В 1930-е годы здание было «одомашнено» советской властью и превращено в «Центральный Дом крестьянина». Часть декоративных элементов — балконы, резьба, знаменитая угловая башенка — была уничтожена как «чуждая» и «буржуазная». Авторская концепция оказалась непоправимо искажена.
И всё же дом сохранил величие. В его силуэте всё ещё слышны отголоски готического модерна. На светлом камне всё ещё читается подпись Скуревича. И если всмотреться внимательно — дом рассказывает историю про людей, которые строили не просто здания, а будущее города.
Этот архитектор оставил след почти в каждом квартале. Пассаж Тагиева, почтовое здание, казармы, больницы, гимназии, приюты. В Ичеришехер — жилые дома, вписанные в древний каменный контекст с хирургической аккуратностью. В Варшаве — здание Польского сейма. Его проекты огромны, но каждый детализирован, словно восточная миниатюра.

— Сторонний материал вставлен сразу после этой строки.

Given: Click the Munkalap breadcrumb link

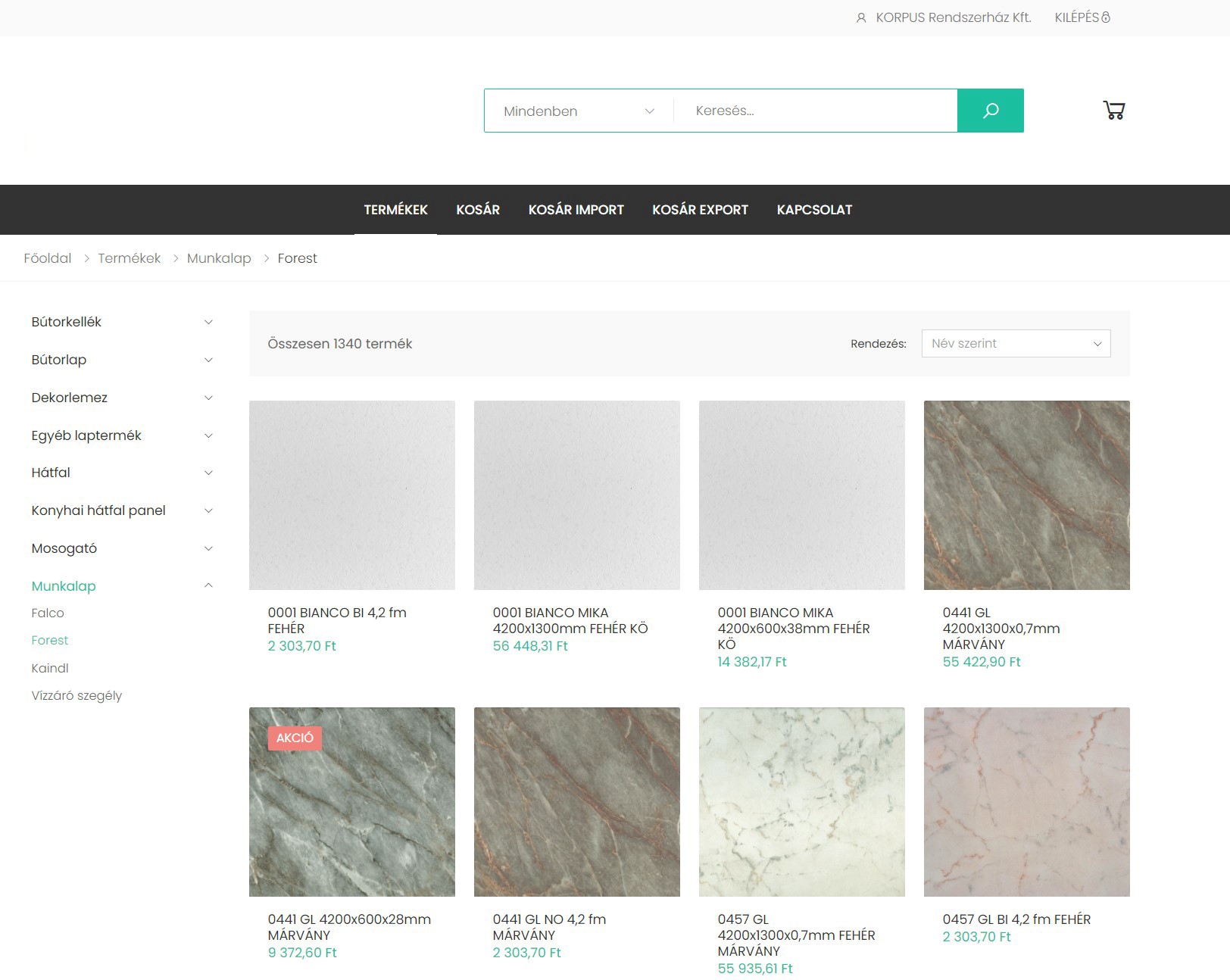Looking at the screenshot, I should 219,258.
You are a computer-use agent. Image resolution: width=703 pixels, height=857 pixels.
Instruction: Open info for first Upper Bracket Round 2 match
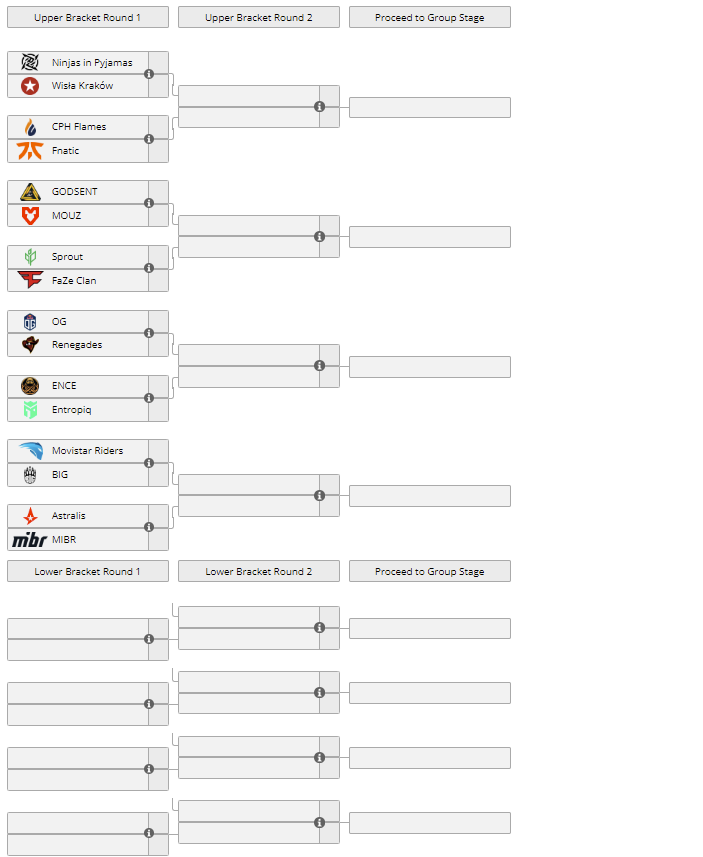[320, 107]
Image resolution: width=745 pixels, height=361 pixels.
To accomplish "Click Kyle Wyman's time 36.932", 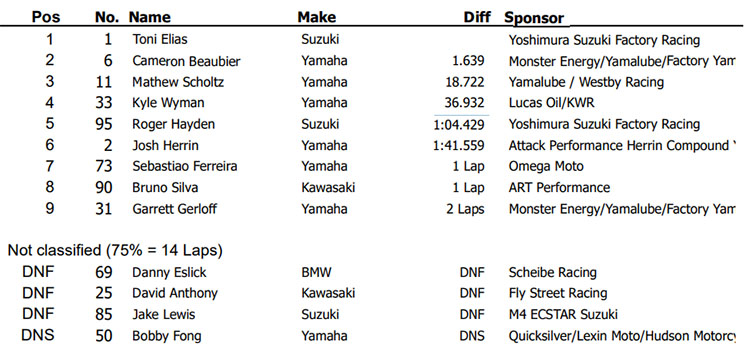I will click(465, 103).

Сегодня здание Ротшильдов остаётся важнейшим элементом архитектурного наследия Баку. Несмотря на утраты, оно продолжает демонстрировать уникальную способность города интегрировать мировые стили, переосмысляя их через собственную культурную оптику. Построенное на стыке XIX и XX веков, оно служит свидетельством промышленного подъёма, международных связей и формирующегося архитектурного самосознания столицы. И именно поэтому его сохранение, изучение и популяризация представляют собой не просто дань прошлому, но и важный вклад в понимание того, как Баку стал тем городом, каким мы знаем его сегодня.